You're talking about the possibility here of a missing explanatory variable (in your scenario, one that interacts with porn usage in its effect on erectile dysfunction).

It's not necessary to have an interaction for a problem like this to arise; you can get it as long as the ignored variable is not evenly distributed across the variables you do have (see Simpson's paradox, especially the diagram which shows that correlation can even have entirely the wrong sign if you ignore such a variable, even if the direction of the relationship is the same within both groups!).

Clearly if you ignore an important variable, then that can lead to an important relationship looking like no relationship, or vice-versa (or worse make the correlation look like the opposite sign to what the actual conditional relationship is). Or there may be another variable that's causing both the ones you observe to change together, even though they're not connected.

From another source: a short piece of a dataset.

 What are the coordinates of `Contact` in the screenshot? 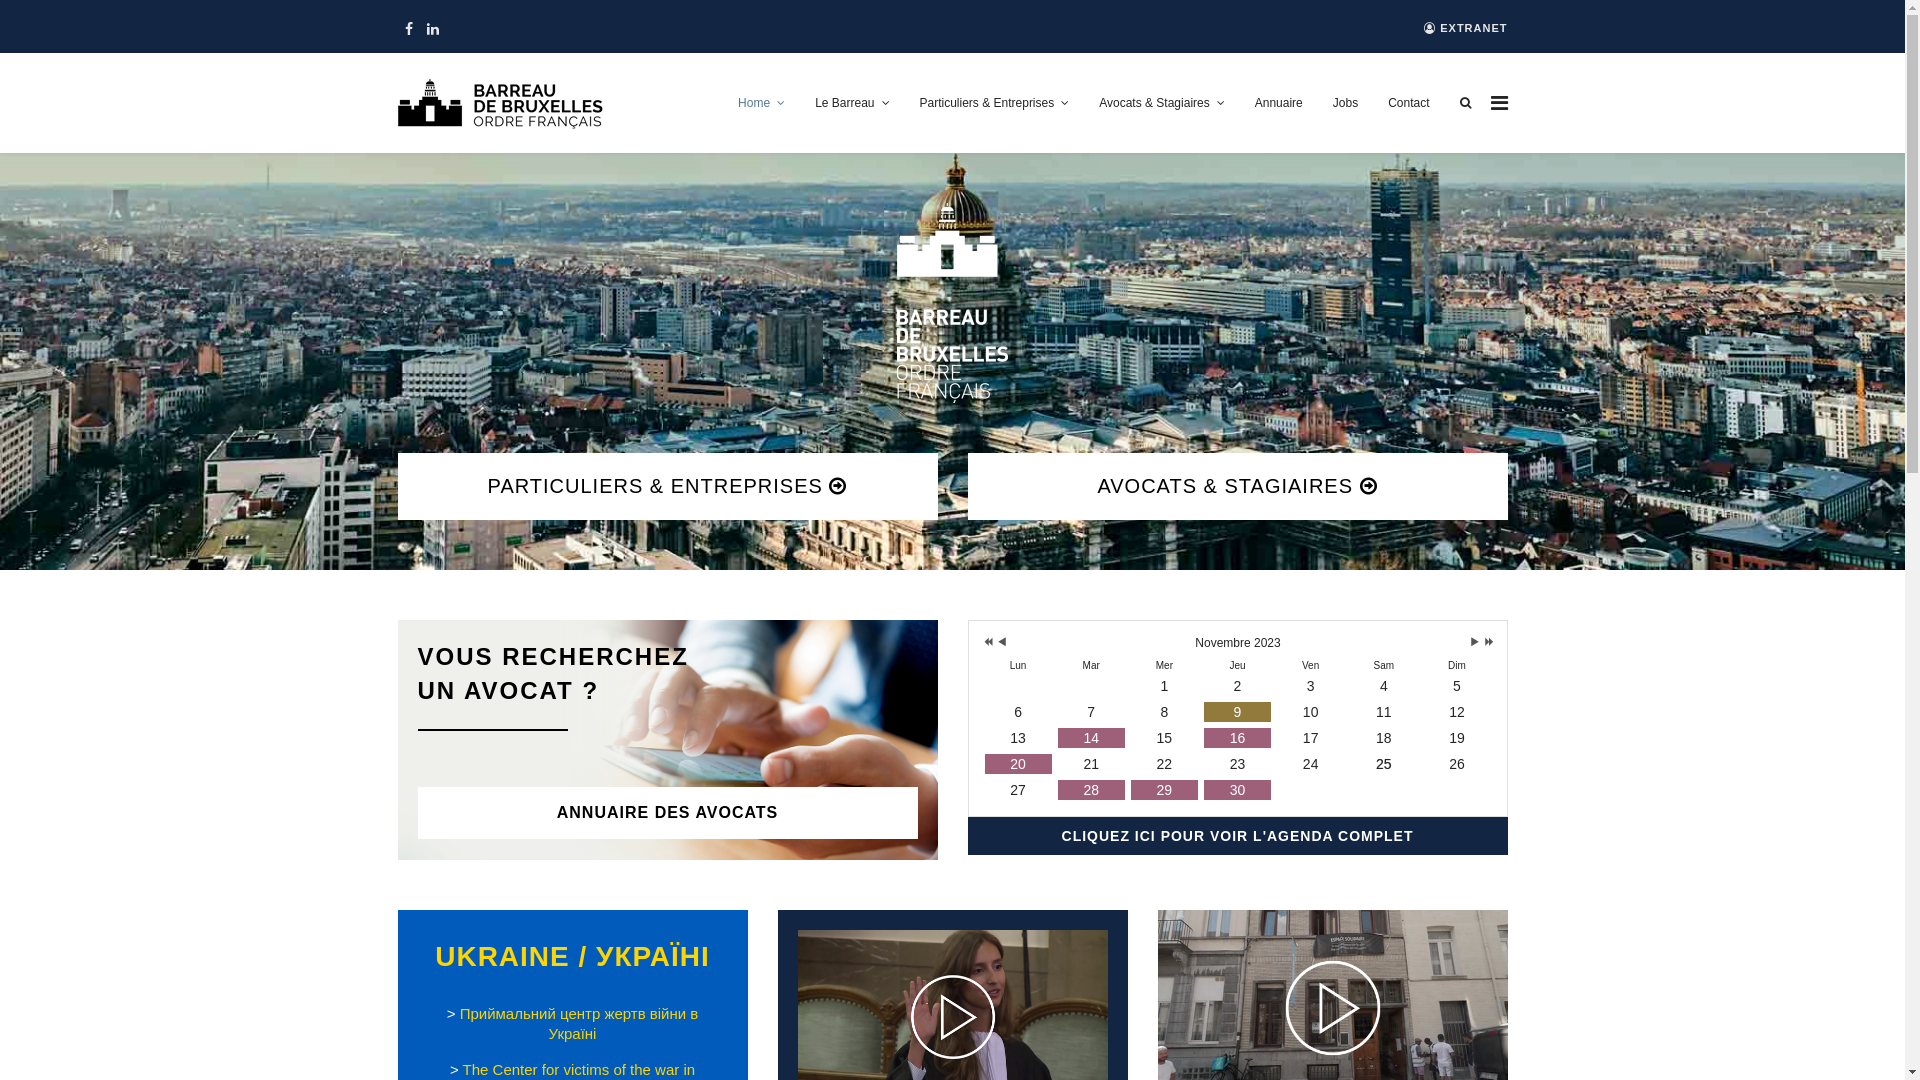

There's also the issue that it's possible to have dependence that is not linear* -- two things may be strongly related but uncorrelated (e.g. what if erectile dysfunction is highest if you watch no porn and if you watch a lot of porn, and lowest in between? That could show up as zero correlation, but would not imply that you are safe with all levels of porn activity).

*(see bottom row of first diagram there Edit: the image also appears in pzsolt's answer)

There are a variety of other ways in which you might have what looks like zero correlation not implying "no relationship" --- or conversely, there are a number of situations where there appears to be a relationship but there's really no causal connection at all.

There's much more that could be said -- for example, I haven't even touched on spurious regression yet (though it's related to some of the things I have mentioned).